__DIRECTIVE__
Could you rescale the records between the lines holding "Open the Info toolbar icon" and "(x=474, y=98)", inclusive? Give only those lines again, requests included, with every number in the answers (coordinates and image dimensions alike) multiplied by 0.65 and rounded to whole numbers, halves up, and leave the pictures out.

__LISTING__
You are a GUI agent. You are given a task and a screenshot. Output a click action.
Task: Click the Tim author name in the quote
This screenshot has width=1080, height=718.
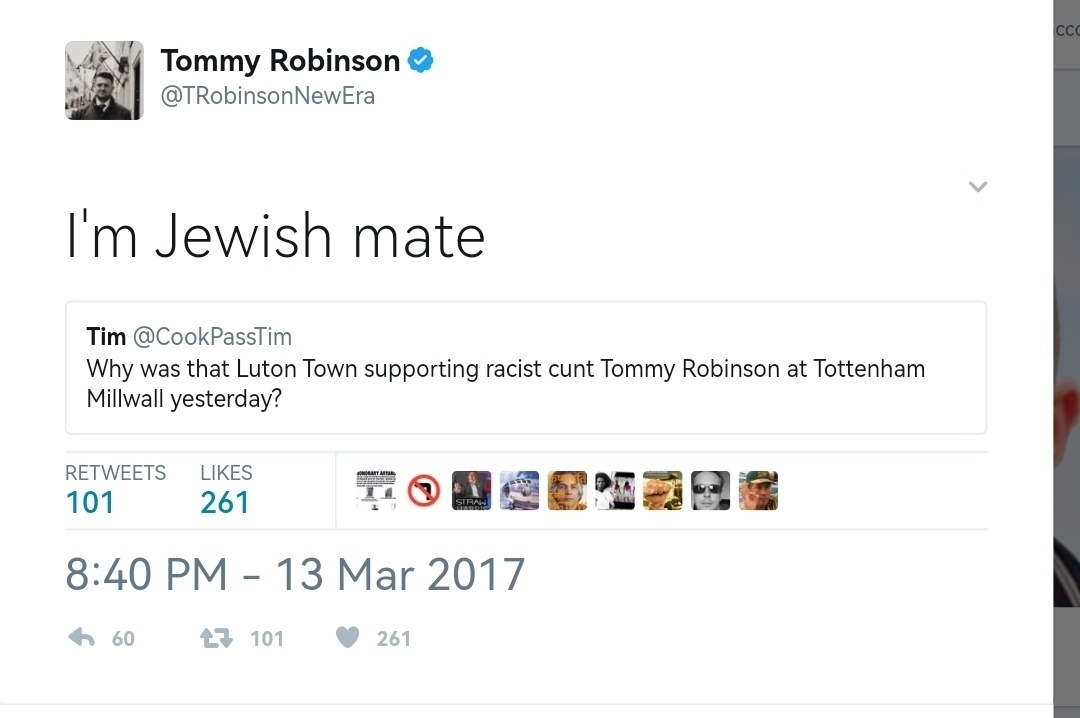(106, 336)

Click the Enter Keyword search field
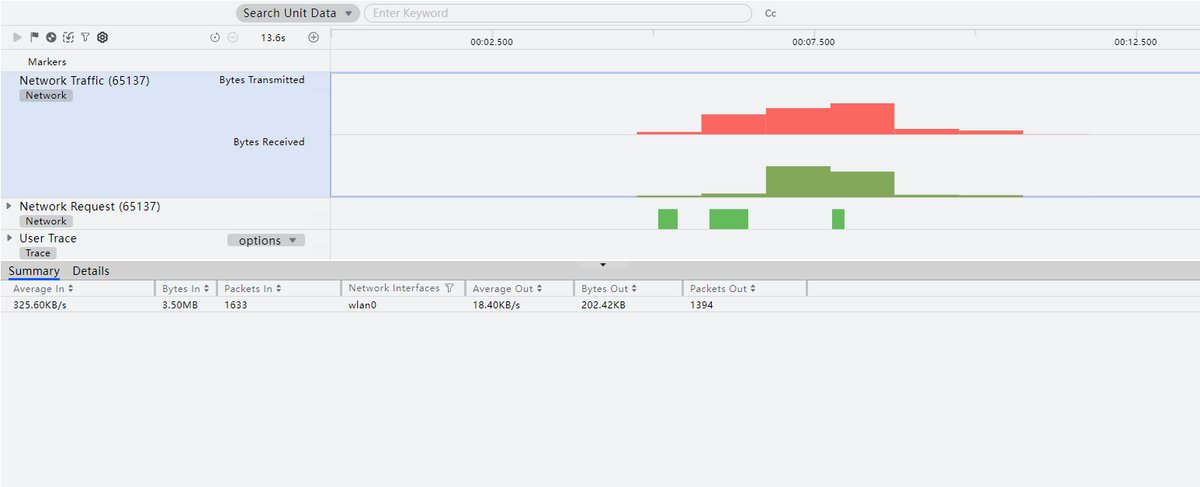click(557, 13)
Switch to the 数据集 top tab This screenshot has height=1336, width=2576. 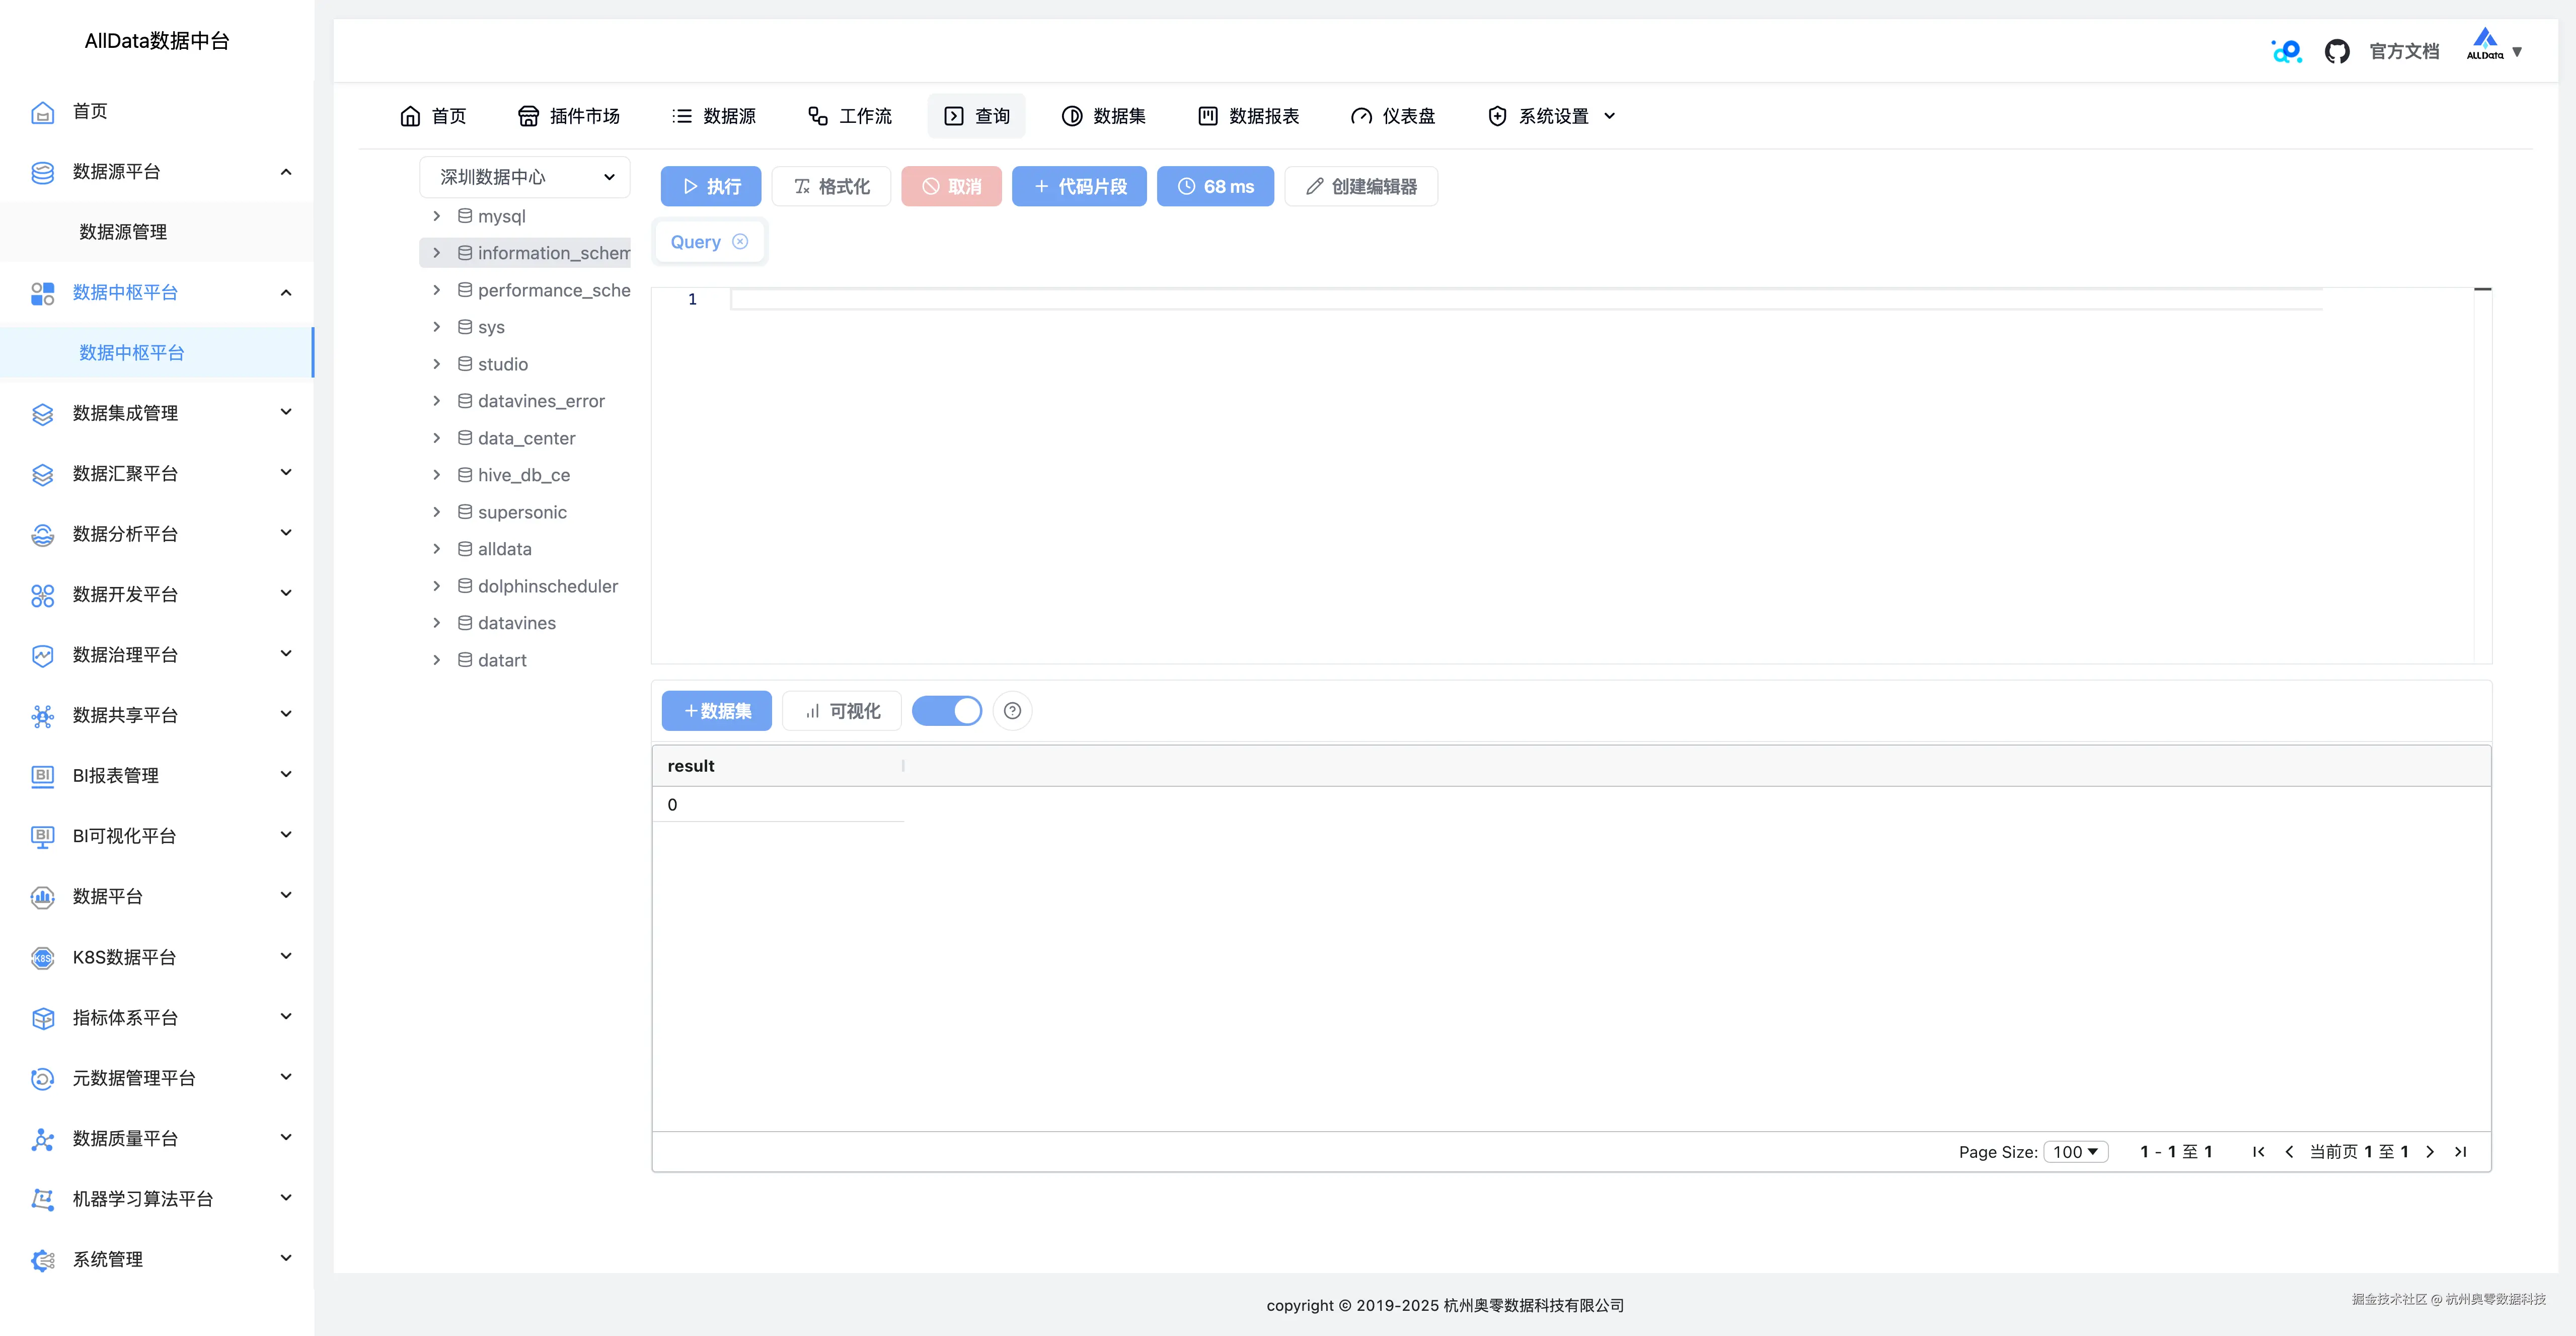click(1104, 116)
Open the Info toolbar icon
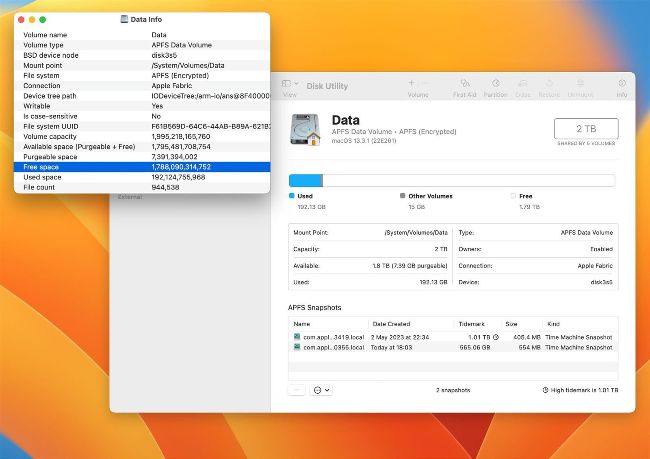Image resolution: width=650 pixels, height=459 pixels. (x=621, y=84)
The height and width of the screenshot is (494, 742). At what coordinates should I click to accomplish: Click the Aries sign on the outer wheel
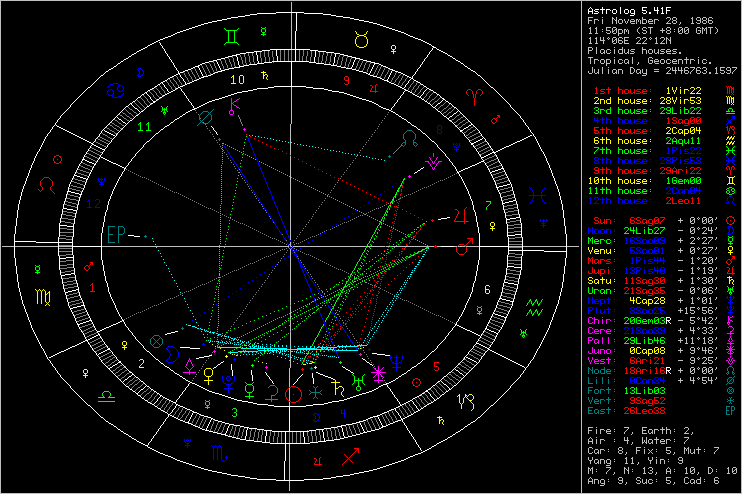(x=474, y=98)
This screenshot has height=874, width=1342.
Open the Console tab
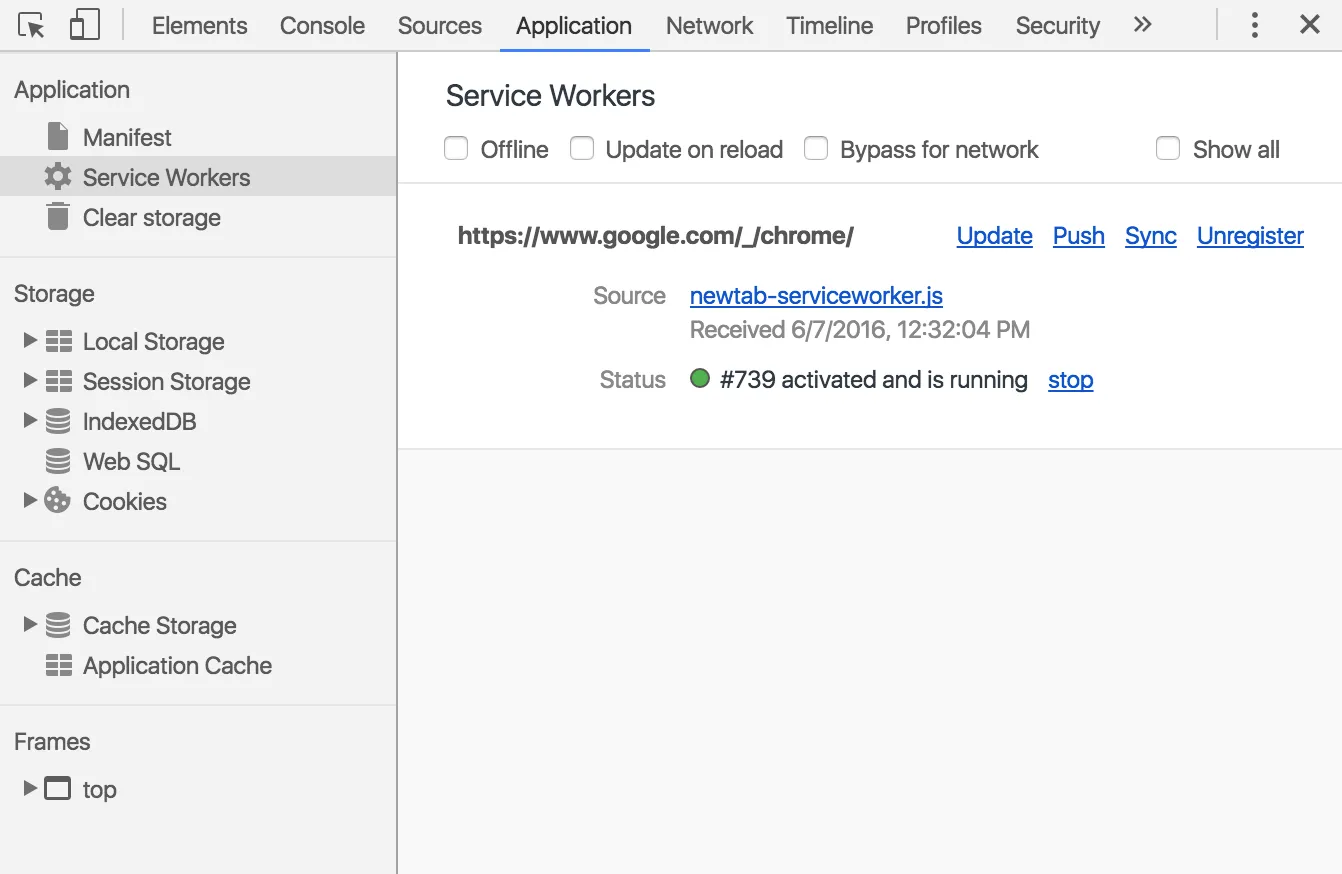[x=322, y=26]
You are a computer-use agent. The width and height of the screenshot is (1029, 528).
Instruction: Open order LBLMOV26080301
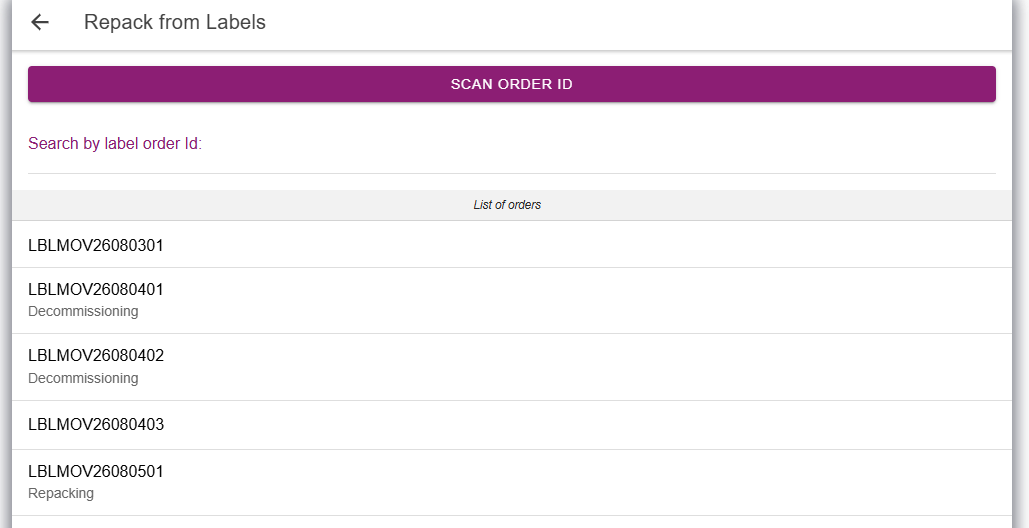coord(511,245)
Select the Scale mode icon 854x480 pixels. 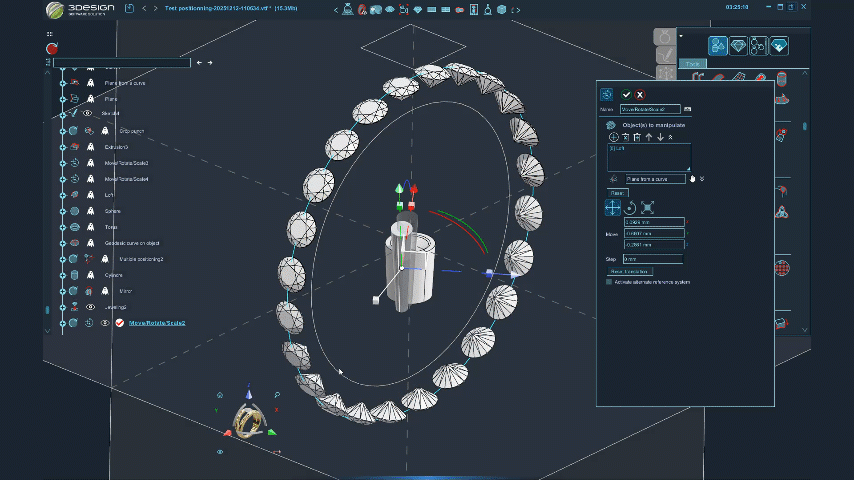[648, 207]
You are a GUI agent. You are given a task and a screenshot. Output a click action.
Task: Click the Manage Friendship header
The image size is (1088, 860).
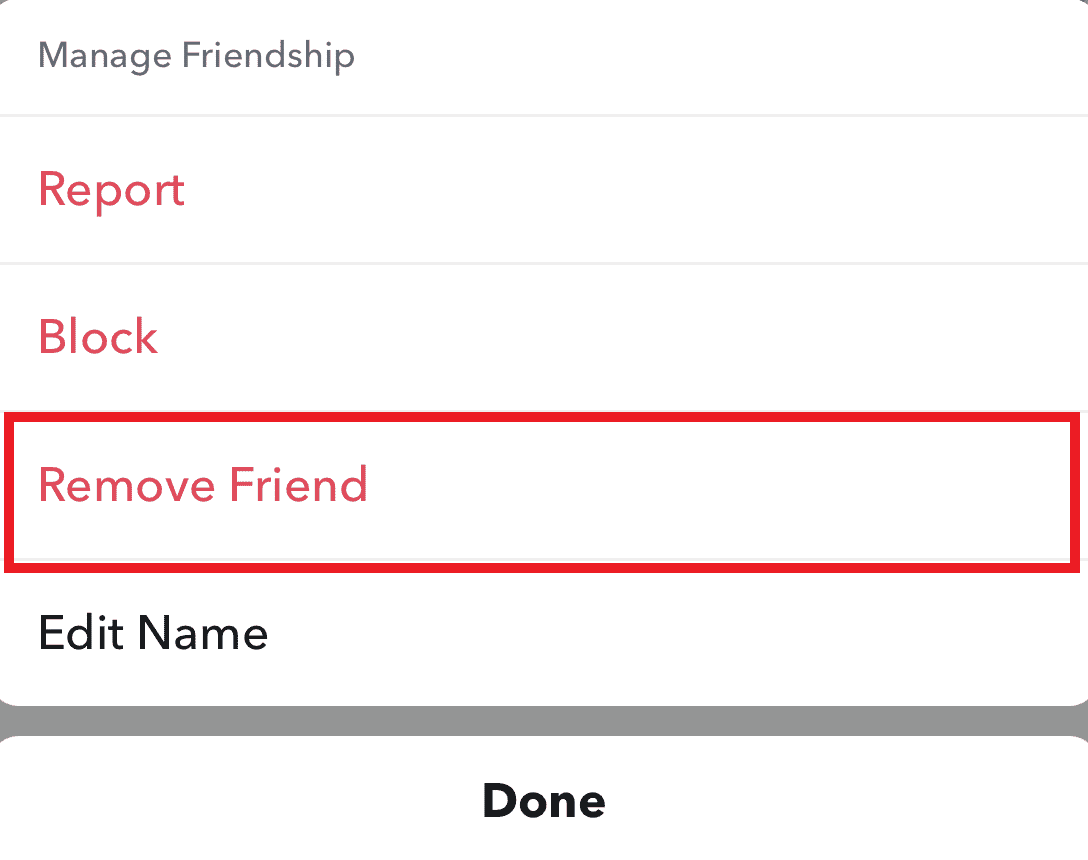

__RESPONSE TO THE EXERCISE__
Open the Info toolbar icon
Image resolution: width=423 pixels, height=298 pixels. (x=404, y=55)
The height and width of the screenshot is (494, 742). At what coordinates should I click to accomplish: Click the Aries sign on the outer wheel
(x=308, y=64)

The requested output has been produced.